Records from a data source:
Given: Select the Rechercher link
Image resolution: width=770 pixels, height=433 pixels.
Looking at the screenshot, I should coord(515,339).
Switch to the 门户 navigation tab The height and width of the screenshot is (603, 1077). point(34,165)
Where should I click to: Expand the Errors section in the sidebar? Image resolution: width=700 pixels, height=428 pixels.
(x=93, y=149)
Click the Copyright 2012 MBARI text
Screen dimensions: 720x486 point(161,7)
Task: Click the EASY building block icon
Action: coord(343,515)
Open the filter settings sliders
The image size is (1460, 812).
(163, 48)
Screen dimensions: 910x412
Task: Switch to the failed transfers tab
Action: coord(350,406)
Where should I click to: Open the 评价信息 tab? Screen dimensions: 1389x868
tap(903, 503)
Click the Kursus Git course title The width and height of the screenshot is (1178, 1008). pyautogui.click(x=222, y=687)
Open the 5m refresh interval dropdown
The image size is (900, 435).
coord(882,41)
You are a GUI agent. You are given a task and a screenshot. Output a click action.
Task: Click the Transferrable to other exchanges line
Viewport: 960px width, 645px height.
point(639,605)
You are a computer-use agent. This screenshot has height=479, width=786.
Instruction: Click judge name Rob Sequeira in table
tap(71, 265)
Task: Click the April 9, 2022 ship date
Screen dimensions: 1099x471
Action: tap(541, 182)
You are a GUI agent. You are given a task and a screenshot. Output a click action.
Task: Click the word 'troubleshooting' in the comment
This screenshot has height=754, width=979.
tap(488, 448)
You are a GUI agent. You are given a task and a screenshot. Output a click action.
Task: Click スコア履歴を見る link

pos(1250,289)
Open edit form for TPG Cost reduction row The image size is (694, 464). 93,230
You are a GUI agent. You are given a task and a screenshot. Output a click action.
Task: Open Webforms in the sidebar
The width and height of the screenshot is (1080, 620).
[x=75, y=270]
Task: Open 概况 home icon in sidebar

• **GIVEN REQUEST**:
Show each line of the records above that contains the string "size", copying every such line in full.

• **SOLUTION TO THIS TASK**:
The image size is (1460, 812).
The image size is (900, 435).
Open edit form for TPG Cost reduction row The image size is (694, 464). 93,230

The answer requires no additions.